Data records
########

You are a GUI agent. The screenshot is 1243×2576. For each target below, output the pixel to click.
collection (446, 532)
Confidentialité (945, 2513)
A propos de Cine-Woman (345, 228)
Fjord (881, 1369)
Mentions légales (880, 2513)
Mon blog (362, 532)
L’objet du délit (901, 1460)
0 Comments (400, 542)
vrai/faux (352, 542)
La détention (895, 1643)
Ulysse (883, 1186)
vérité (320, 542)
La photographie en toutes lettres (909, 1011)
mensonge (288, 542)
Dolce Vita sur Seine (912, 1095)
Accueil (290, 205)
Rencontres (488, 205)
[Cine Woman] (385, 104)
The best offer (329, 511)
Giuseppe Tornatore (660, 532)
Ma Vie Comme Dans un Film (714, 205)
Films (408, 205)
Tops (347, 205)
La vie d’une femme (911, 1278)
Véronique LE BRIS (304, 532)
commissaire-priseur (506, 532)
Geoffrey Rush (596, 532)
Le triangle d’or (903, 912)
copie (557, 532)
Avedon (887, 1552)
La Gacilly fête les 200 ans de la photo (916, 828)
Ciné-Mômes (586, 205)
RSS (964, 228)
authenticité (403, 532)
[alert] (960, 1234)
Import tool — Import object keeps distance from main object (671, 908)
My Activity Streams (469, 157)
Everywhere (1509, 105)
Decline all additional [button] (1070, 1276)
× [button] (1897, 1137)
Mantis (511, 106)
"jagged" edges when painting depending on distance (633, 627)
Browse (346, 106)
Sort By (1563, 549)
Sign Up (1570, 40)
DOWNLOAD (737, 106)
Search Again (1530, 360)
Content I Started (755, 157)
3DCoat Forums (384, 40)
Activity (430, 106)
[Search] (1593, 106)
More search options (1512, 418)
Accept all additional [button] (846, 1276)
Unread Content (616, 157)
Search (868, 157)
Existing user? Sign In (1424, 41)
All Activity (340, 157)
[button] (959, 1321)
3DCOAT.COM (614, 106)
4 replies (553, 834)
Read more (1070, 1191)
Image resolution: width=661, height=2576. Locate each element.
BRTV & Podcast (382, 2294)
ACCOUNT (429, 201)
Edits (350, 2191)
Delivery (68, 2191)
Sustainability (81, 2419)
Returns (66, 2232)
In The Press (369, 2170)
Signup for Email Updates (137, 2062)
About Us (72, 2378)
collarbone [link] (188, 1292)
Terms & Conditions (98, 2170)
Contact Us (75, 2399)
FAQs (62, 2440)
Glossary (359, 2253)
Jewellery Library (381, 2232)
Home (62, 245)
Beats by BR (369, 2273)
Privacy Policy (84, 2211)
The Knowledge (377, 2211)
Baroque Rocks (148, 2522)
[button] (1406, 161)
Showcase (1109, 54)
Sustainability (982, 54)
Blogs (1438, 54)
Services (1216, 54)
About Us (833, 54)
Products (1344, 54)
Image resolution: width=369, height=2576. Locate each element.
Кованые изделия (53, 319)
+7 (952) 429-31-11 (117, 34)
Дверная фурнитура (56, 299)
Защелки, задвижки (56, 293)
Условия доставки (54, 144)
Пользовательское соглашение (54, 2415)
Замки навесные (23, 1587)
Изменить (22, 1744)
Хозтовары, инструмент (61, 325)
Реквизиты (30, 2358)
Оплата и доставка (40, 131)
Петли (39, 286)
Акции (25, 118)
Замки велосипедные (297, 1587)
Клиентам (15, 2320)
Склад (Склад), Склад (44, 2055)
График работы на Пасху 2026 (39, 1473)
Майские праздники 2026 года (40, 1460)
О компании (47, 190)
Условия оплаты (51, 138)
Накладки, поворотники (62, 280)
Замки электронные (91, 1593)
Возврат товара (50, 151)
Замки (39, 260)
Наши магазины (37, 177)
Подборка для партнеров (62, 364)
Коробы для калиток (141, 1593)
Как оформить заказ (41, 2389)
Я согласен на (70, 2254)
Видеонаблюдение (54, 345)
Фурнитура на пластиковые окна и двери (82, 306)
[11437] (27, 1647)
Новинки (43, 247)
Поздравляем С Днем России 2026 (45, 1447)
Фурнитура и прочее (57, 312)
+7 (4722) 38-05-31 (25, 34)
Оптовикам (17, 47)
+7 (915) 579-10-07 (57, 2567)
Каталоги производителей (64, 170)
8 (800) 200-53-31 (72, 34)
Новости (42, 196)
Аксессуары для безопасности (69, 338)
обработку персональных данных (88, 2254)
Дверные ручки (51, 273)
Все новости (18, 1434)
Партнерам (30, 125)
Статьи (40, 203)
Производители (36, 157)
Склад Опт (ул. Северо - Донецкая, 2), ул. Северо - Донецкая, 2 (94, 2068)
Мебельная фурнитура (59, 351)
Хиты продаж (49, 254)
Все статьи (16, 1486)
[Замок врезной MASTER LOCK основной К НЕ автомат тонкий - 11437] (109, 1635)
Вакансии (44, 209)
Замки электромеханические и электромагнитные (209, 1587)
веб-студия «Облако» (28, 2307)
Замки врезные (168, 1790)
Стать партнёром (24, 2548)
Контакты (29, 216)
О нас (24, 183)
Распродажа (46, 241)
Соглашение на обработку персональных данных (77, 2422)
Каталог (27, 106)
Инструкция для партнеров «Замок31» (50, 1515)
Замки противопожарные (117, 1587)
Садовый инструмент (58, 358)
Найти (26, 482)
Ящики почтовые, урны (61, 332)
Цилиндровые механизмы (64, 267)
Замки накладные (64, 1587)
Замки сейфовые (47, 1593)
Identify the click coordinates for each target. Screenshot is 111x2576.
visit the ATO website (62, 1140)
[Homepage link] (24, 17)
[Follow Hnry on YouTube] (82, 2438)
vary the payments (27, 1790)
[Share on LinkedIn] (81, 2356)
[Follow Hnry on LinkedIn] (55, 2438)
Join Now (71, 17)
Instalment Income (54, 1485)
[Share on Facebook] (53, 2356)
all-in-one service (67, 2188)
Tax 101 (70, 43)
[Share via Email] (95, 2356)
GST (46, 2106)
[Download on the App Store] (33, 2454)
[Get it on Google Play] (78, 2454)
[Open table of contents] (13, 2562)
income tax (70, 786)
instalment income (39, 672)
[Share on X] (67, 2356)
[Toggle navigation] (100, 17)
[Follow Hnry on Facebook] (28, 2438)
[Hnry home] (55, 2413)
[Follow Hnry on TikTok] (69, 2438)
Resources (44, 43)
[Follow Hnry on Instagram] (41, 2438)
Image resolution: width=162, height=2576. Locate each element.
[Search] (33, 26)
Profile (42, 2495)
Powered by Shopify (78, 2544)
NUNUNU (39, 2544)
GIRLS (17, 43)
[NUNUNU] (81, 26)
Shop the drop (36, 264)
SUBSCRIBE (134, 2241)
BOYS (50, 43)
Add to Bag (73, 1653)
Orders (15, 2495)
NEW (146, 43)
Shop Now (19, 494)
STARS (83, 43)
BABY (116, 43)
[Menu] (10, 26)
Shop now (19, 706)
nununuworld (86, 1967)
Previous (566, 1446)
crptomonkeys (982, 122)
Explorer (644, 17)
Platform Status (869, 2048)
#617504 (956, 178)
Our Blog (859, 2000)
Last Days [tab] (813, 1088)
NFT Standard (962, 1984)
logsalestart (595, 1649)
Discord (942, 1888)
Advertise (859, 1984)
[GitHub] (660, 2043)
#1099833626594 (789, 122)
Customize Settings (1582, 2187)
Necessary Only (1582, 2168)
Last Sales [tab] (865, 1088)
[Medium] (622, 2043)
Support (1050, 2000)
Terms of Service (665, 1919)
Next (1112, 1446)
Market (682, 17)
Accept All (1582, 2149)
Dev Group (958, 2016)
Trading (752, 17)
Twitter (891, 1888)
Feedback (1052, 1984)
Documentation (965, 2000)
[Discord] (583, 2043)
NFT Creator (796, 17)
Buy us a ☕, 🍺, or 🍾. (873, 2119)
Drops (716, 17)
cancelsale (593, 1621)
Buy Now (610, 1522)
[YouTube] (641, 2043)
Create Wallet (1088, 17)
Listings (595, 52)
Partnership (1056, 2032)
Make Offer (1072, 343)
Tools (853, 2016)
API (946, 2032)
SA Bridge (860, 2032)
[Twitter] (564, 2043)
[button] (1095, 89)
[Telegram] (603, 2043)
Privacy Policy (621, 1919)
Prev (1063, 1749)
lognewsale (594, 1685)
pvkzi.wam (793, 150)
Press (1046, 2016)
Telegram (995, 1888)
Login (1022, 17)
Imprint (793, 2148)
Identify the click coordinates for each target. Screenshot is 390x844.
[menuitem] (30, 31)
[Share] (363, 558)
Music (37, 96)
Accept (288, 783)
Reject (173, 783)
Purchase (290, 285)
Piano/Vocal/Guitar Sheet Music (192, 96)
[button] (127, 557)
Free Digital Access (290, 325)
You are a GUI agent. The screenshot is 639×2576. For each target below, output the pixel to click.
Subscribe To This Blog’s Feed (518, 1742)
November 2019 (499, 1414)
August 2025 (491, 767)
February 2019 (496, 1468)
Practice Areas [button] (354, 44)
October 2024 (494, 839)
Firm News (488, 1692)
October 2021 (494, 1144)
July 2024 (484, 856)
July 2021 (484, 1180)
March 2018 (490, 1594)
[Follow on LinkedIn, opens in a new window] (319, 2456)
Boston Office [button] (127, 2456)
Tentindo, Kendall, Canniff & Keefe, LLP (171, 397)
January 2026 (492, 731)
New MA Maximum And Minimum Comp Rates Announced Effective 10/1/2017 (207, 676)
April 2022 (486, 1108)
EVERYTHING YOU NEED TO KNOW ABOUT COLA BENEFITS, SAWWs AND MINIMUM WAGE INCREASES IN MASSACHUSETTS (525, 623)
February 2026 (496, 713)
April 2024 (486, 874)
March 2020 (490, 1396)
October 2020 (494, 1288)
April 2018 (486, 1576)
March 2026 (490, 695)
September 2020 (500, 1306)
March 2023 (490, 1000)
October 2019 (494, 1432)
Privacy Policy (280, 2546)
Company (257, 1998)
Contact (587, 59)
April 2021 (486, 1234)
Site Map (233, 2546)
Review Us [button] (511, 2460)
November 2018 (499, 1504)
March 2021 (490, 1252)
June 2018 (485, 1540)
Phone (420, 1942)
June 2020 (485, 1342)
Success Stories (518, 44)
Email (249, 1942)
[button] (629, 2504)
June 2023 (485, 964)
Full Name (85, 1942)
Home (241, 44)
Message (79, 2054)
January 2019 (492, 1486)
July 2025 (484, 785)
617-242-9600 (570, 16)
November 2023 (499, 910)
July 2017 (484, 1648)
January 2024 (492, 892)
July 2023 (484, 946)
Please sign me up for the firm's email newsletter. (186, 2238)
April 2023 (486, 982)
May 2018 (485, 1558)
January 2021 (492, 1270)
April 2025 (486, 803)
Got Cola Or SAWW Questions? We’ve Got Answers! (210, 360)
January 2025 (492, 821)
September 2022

########

WHAT THIS TASK INVOLVES: The lines to return are those in the entries above that include "Privacy".

REPLY:
Privacy Policy (84, 2211)
Privacy Policy (621, 1919)
Privacy Policy (280, 2546)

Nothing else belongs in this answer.